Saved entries
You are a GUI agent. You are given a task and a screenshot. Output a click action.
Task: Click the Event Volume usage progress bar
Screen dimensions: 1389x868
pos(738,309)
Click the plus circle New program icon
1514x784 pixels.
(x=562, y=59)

> What you will do
Your task is to retype the data exactly, with no line missing.

> Answer space
You are a GUI agent. You are given a task and a screenshot. Output a click action.
Task: Click the Event Volume usage progress bar
Screen dimensions: 1389x868
pos(738,309)
Click the plus circle New program icon
1514x784 pixels.
(x=562, y=59)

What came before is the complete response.